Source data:
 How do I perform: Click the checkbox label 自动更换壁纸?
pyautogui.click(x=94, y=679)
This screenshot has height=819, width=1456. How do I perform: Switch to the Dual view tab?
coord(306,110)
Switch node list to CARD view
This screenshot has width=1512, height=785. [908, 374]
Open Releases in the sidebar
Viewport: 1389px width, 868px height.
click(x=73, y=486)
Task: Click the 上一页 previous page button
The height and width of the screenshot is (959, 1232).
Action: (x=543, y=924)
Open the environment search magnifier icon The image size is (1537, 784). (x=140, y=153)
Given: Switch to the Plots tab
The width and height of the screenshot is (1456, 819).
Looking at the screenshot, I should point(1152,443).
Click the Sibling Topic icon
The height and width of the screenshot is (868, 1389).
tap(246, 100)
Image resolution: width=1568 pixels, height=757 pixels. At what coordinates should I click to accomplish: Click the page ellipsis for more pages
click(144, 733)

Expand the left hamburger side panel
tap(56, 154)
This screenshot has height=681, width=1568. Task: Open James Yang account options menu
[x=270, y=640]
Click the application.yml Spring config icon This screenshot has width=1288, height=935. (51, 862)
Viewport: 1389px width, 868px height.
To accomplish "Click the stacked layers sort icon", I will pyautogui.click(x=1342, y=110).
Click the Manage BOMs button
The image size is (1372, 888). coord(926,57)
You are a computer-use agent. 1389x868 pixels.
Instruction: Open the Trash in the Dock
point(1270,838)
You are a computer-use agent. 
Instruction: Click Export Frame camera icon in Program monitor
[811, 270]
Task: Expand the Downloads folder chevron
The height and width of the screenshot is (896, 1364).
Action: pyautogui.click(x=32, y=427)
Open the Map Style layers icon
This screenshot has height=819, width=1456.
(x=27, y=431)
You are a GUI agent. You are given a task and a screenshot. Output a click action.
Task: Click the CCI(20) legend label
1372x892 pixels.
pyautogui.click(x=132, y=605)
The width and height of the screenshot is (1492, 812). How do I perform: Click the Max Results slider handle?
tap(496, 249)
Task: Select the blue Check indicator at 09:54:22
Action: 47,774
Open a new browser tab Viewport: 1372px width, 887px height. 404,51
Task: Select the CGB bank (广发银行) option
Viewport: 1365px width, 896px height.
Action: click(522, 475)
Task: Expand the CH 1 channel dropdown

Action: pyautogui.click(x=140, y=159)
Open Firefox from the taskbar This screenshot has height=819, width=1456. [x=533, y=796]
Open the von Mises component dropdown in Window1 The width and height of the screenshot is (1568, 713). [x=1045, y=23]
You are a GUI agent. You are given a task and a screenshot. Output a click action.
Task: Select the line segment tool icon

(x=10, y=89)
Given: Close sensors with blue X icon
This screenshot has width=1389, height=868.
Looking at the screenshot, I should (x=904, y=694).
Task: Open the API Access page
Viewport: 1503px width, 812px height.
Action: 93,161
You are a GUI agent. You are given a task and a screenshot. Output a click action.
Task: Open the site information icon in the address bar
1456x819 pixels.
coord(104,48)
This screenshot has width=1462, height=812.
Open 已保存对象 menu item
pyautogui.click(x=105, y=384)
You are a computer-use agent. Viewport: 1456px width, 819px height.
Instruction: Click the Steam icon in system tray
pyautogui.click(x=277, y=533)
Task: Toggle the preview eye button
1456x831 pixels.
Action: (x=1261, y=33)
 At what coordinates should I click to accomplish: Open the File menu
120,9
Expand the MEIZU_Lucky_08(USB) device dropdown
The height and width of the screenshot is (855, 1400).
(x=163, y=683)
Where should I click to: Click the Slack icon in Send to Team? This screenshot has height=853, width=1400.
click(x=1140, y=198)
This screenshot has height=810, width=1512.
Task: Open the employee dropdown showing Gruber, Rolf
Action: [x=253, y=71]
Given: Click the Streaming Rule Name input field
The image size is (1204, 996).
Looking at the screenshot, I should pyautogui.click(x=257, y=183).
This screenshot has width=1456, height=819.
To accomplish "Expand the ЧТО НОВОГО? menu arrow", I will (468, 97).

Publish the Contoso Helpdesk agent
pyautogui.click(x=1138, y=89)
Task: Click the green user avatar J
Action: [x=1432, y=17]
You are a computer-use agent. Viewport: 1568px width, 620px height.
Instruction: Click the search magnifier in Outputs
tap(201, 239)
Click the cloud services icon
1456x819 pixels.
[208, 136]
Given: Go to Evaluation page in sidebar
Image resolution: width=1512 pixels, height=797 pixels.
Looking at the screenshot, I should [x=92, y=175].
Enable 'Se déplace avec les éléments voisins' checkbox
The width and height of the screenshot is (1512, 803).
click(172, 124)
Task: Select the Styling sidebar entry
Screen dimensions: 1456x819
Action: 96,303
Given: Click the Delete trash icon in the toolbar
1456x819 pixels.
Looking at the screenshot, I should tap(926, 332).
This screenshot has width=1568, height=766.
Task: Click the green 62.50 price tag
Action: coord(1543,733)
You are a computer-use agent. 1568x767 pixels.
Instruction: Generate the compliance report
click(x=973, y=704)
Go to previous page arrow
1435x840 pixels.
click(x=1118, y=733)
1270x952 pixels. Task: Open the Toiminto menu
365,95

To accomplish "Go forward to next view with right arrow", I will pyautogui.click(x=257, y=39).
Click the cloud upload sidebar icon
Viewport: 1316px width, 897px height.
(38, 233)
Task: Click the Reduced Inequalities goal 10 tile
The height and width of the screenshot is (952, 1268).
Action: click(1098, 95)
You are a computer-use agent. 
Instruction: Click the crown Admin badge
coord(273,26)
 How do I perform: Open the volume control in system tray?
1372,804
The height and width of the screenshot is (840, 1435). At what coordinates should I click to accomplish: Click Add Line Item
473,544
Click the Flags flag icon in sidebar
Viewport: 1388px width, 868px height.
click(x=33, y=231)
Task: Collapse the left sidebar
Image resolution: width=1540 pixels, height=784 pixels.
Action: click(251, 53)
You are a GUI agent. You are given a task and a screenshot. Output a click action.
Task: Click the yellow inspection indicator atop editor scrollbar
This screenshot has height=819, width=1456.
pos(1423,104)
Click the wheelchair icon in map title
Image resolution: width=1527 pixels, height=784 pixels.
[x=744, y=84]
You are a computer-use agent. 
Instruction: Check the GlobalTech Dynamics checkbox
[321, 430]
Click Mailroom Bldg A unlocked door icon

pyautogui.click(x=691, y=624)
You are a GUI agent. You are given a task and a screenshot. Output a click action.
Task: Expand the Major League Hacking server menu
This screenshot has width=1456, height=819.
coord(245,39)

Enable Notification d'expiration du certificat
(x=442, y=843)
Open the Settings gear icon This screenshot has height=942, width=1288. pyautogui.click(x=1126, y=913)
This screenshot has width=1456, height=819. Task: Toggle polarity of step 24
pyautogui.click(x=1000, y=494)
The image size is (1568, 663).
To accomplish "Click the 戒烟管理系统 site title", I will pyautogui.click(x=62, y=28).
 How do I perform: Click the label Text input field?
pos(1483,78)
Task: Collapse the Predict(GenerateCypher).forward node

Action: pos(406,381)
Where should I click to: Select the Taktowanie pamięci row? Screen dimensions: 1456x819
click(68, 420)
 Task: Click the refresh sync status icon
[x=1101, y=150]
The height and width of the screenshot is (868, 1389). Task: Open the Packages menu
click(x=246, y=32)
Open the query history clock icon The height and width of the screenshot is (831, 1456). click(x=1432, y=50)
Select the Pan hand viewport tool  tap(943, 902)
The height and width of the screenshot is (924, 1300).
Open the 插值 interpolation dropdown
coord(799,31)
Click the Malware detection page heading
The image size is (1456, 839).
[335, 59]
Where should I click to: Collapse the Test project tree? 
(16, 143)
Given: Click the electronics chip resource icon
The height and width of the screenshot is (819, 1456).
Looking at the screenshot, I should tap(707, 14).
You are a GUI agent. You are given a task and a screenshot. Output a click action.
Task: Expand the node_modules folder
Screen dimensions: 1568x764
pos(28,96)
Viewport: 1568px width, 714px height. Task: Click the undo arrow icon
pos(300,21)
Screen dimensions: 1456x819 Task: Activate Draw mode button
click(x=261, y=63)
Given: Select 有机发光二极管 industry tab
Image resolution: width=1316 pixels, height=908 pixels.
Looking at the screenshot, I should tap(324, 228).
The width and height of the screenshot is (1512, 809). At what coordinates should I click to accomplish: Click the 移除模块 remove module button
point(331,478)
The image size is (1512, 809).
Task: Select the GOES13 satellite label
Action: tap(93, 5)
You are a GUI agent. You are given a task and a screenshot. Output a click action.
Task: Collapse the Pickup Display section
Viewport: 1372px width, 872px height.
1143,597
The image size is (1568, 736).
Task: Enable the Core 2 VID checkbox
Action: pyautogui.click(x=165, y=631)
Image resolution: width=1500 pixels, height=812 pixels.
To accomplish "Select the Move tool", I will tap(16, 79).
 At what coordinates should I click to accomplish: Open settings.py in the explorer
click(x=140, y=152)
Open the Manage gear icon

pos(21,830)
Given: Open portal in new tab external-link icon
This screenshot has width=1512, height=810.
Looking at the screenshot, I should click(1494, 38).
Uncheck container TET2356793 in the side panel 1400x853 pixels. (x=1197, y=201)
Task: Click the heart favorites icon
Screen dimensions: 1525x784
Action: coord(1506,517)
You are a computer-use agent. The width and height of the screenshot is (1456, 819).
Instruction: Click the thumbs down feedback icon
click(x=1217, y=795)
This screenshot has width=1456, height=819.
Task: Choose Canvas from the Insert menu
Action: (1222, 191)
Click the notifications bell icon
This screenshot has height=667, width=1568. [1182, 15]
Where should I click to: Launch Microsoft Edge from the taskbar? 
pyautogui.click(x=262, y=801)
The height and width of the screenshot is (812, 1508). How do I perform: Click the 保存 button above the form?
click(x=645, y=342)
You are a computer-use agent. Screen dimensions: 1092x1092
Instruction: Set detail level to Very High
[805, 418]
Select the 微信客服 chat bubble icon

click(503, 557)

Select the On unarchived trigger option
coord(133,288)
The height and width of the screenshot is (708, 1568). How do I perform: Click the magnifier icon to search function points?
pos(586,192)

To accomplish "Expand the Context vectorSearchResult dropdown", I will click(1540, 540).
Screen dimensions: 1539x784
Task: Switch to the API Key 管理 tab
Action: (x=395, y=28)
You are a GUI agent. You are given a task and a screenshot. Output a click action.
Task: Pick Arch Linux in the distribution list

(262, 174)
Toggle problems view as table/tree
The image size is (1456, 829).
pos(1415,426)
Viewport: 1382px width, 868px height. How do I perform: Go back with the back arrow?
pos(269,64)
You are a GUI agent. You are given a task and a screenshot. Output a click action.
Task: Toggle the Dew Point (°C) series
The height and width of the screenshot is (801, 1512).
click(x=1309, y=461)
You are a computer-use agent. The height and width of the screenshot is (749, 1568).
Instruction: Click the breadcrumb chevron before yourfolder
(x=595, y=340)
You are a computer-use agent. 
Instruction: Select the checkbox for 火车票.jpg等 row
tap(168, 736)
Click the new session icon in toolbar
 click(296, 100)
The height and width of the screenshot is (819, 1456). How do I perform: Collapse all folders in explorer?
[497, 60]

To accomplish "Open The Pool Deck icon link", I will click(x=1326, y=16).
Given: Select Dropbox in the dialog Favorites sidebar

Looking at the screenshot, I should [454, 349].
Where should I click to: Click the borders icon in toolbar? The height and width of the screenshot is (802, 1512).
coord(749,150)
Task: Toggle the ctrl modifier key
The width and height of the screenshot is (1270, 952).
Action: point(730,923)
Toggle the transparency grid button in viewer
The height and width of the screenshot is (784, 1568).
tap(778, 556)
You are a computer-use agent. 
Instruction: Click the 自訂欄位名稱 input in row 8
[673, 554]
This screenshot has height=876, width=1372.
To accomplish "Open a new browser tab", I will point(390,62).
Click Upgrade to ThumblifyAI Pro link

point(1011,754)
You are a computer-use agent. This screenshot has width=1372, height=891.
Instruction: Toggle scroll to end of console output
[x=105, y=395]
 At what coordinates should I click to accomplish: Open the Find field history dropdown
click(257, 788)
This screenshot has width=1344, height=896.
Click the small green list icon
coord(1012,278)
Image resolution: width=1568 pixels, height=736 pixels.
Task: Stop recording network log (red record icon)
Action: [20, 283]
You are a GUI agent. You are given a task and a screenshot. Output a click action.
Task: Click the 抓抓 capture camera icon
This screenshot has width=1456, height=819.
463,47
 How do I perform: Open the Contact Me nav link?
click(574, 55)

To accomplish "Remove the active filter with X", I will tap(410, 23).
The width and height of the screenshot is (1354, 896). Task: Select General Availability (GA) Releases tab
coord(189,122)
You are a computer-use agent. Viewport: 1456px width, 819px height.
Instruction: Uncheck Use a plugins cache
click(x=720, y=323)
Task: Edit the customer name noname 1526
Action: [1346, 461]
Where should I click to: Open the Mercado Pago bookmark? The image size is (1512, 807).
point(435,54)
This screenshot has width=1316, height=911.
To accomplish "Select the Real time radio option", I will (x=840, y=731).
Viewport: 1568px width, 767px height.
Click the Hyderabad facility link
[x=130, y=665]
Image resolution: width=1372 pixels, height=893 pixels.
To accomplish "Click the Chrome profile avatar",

◆ EXERCISE DETAILS: When the line with "The image size is (1456, 829)." is reached in the data above, begin copying, and stop after the line with "This screenshot has width=1344, height=896."; copy each line exactly, both ends included.

◆ RESULT OF THE TASK:
The image size is (1456, 829).
pos(1415,426)
Viewport: 1382px width, 868px height. How do I perform: Go back with the back arrow?
pos(269,64)
You are a GUI agent. You are given a task and a screenshot. Output a click action.
Task: Toggle the Dew Point (°C) series
The height and width of the screenshot is (801, 1512).
click(x=1309, y=461)
You are a computer-use agent. The height and width of the screenshot is (749, 1568).
Instruction: Click the breadcrumb chevron before yourfolder
(x=595, y=340)
You are a computer-use agent. 
Instruction: Select the checkbox for 火车票.jpg等 row
tap(168, 736)
Click the new session icon in toolbar
 click(296, 100)
The height and width of the screenshot is (819, 1456). How do I perform: Collapse all folders in explorer?
[497, 60]

To accomplish "Open The Pool Deck icon link", I will click(x=1326, y=16).
Given: Select Dropbox in the dialog Favorites sidebar

Looking at the screenshot, I should [454, 349].
Where should I click to: Click the borders icon in toolbar? The height and width of the screenshot is (802, 1512).
coord(749,150)
Task: Toggle the ctrl modifier key
The width and height of the screenshot is (1270, 952).
Action: point(730,923)
Toggle the transparency grid button in viewer
The height and width of the screenshot is (784, 1568).
tap(778, 556)
You are a computer-use agent. 
Instruction: Click the 自訂欄位名稱 input in row 8
[673, 554]
This screenshot has height=876, width=1372.
To accomplish "Open a new browser tab", I will point(390,62).
Click Upgrade to ThumblifyAI Pro link

point(1011,754)
You are a computer-use agent. This screenshot has width=1372, height=891.
Instruction: Toggle scroll to end of console output
[x=105, y=395]
 At what coordinates should I click to accomplish: Open the Find field history dropdown
click(257, 788)
This screenshot has width=1344, height=896.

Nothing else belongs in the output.